Allele-specific inhibitors inactivate mutant KRAS G12C by a trapping mechanism

Menée in vitro sur des modèles de cancer présentant la mutation G12C du gène KRAS, cette étude met en évidence des mécanismes par lesquels, en inhibant la signalisation KRASG12C, une molécule (ARS853) exerce une activité antitumorale

Résumé en anglais

It is believed that KRAS oncoproteins are constitutively active because their GTPase activity is disabled. With this in mind, drugs targeting the inactive or GDP-bound conformation are not expected to be effective.

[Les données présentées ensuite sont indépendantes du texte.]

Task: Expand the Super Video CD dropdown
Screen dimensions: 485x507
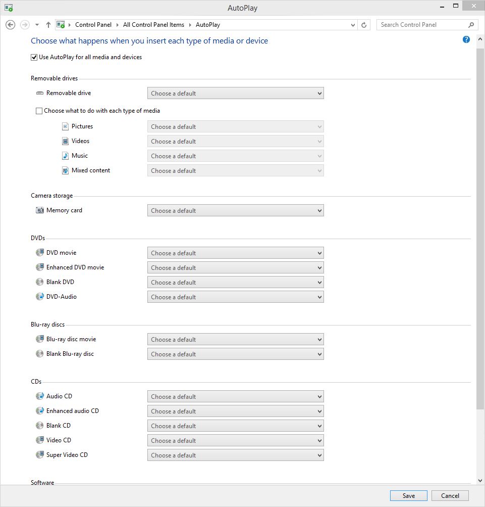Action: click(235, 455)
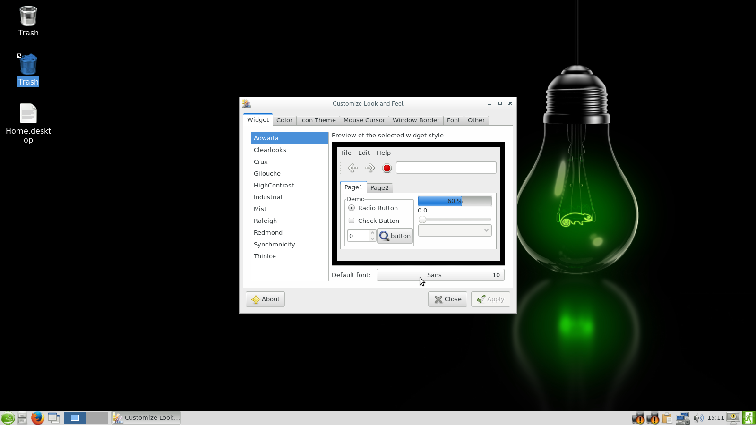
Task: Open the file manager cabinet icon
Action: [22, 418]
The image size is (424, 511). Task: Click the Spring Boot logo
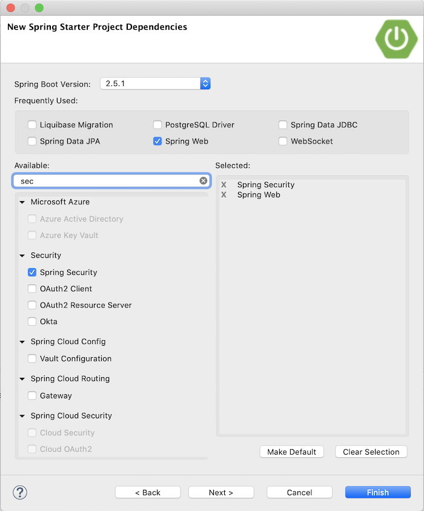[x=396, y=39]
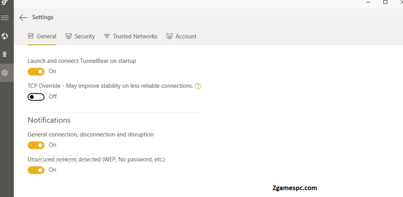403x197 pixels.
Task: Click the bear icon next to Security
Action: pos(68,36)
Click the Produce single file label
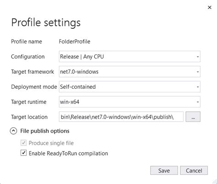The width and height of the screenshot is (217, 184). (x=51, y=143)
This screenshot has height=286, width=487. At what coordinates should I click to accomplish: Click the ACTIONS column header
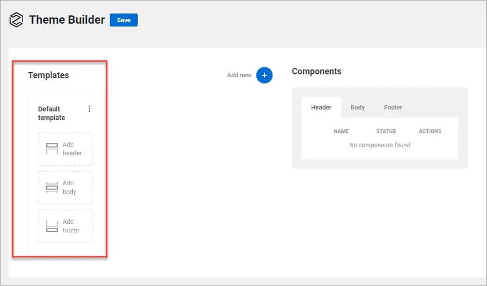[x=429, y=131]
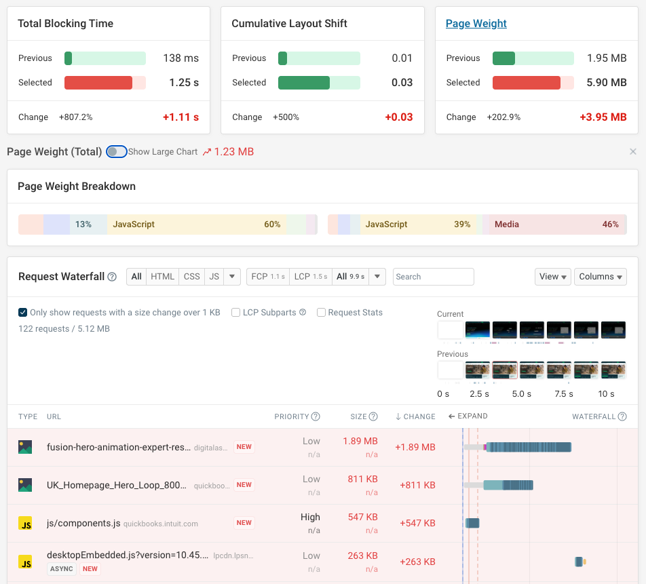
Task: Click the PRIORITY column help icon
Action: click(317, 416)
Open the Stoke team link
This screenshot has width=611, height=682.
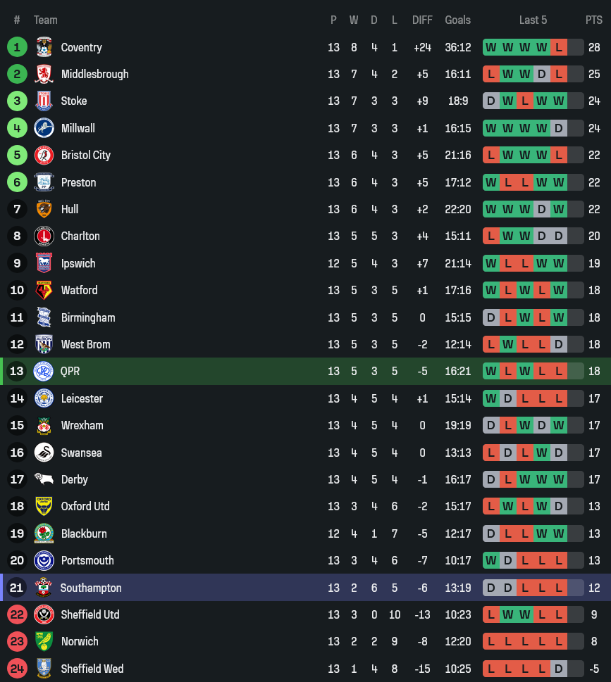74,101
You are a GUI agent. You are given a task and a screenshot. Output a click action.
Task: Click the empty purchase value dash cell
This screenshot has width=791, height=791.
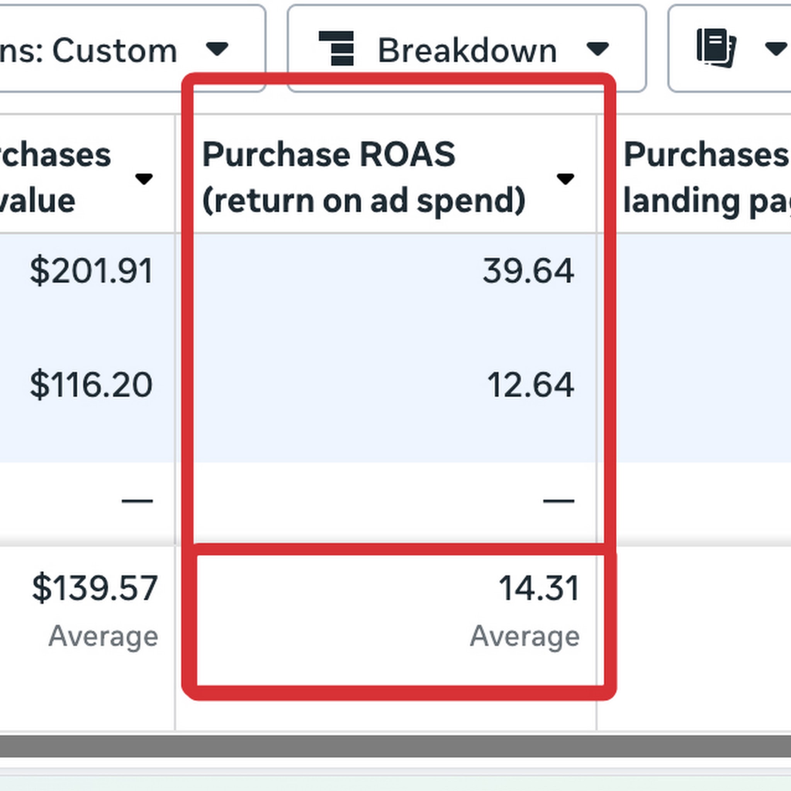pyautogui.click(x=137, y=501)
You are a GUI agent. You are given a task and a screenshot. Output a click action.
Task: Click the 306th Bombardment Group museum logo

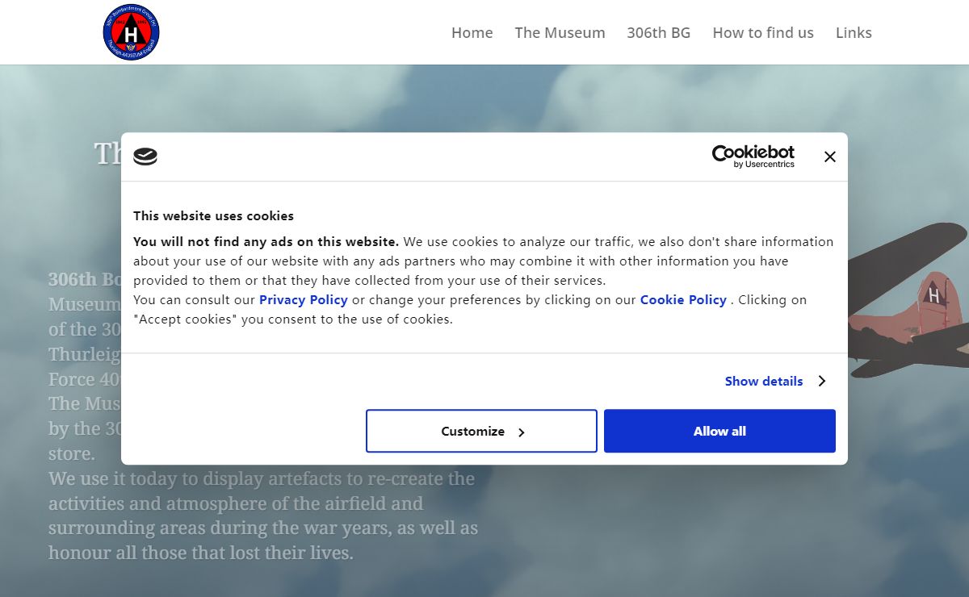pos(131,32)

We now describe a mechanism that enables such drugs to inhibit KRASG12C-signaling and cancer cell growth. Inhibition requires intact GTPase activity and occurs because drug-bound KRASG12C is insusceptible to nucleotide exchange factors and thus trapped in its inactive state. Indeed, mutants completely lacking GTPase activity and those promoting exchange reduced the potency of the drug. Suppressing nucleotide exchange activity downstream of various tyrosine-kinases enhanced KRASG12C inhibition, whereas its potentiation had the opposite effect. These findings reveal that KRASG12C undergoes nucleotide cycling in cancer cells and provide a basis for developing effective therapies to treat KRASG12C-driven cancers.